For me this weekend its a double Mount Snow weekend.  I will enjoy for the 1st time in 5 weeks not having to travel at some point over the weekend to a race for my kids at some other mountain!


----------



## KustyTheKlown (Mar 2, 2016)

In an effort to break up the long drives I'm thinking about driving to Burlington Friday night, getting a hotel for Friday-Sunday, driving to tremblant sarurday, back to Burlington to sleep, then to Jay or Bolton Sunday. Bolton dropped a lot of ropes today and I still have a voucher to use.


----------



## VTKilarney (Mar 2, 2016)

KustyTheKlown said:


> In an effort to break up the long drives I'm thinking about driving to Burlington Friday night, getting a hotel for Friday-Sunday, driving to tremblant sarurday, back to Burlington to sleep, then to Jay or Bolton Sunday. Bolton dropped a lot of ropes today and I still have a voucher to use.

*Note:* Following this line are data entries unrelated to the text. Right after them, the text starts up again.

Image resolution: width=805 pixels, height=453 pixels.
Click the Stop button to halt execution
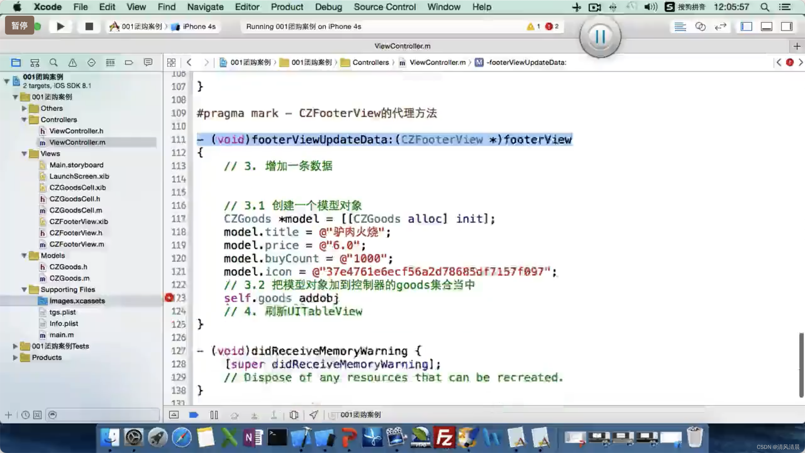click(x=88, y=26)
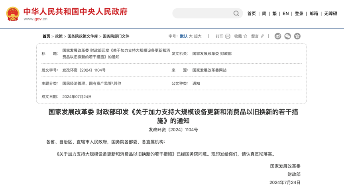Share to WeChat via its icon
344x189 pixels.
tap(287, 36)
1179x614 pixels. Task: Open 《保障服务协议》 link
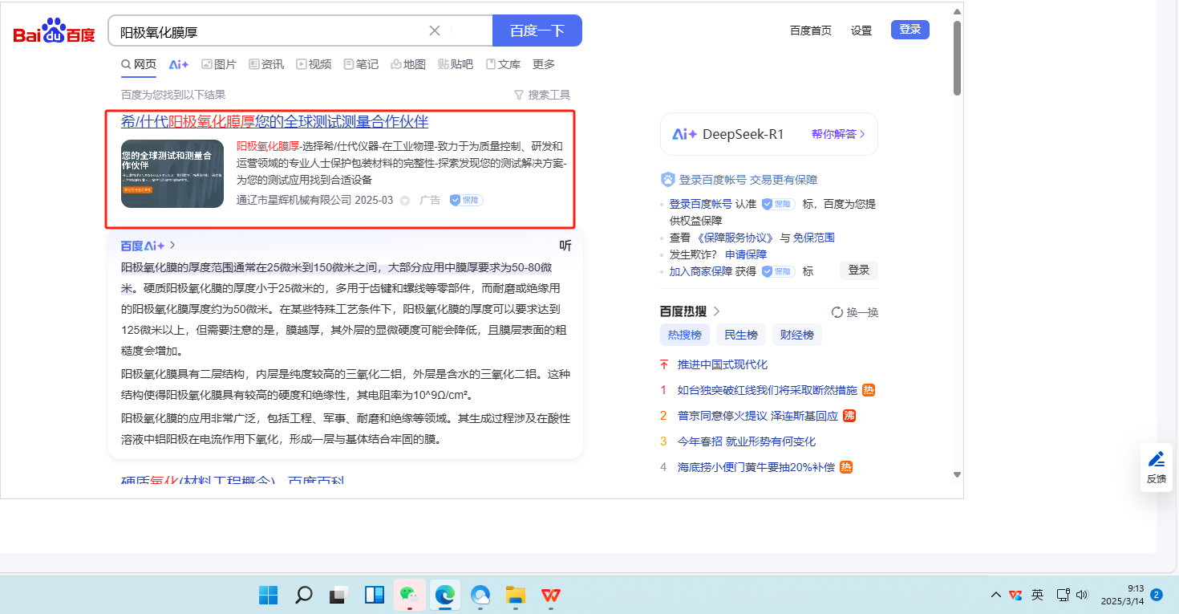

On your way back from Tremblant, I consider staying on the Canadian side of the border.  With the exchange rate, you get such a good bang for your buck.  This works better for Jay Peak.  There aren't a lot of good options in Canada across from from Highgate, but there are some good options near the border with Jay Peak.


----------



## dlague (Mar 2, 2016)

deadheadskier said:


> Either Crotched or Attitash on Saturday.



Will be at Crotched on Saturday!  Cannon on Sunday


----------



## xwhaler (Mar 2, 2016)

Smuggler's Notch: Friday-Sunday


----------



## bdfreetuna (Mar 2, 2016)

KustyTheKlown said:


> Bolton dropped a lot of ropes today and I still have a voucher to use.



Bout time, they've had enough snow on their terrain for a while. BV has made disappointing efforts to open any terrain this year. I was up there in January and the entire mountain was covered and with plenty of base, but only Vista chair was open. At least everything off Vista is open again.. if it holds out I might be able to use my 4 pack this season.

Doesn't make sense to me why they so often say there's not enough snow on Wilderness when that mountain is the same elevation as the middle mountain. And you can clearly see the trails are covered with the exact same snow.

Weekend plans.. Sutton on Saturday and Jay on Sunday .. 2 nights at Hotel L'Horizon in Sutton.


----------



## KustyTheKlown (Mar 2, 2016)

VTKilarney said:


> On your way back from Tremblant, I consider staying on the Canadian side of the border.  With the exchange rate, you get such a good bang for your buck.  This works better for Jay Peak.  There aren't a lot of good options in Canada across from from Highgate, but there are some good options near the border with Jay Peak.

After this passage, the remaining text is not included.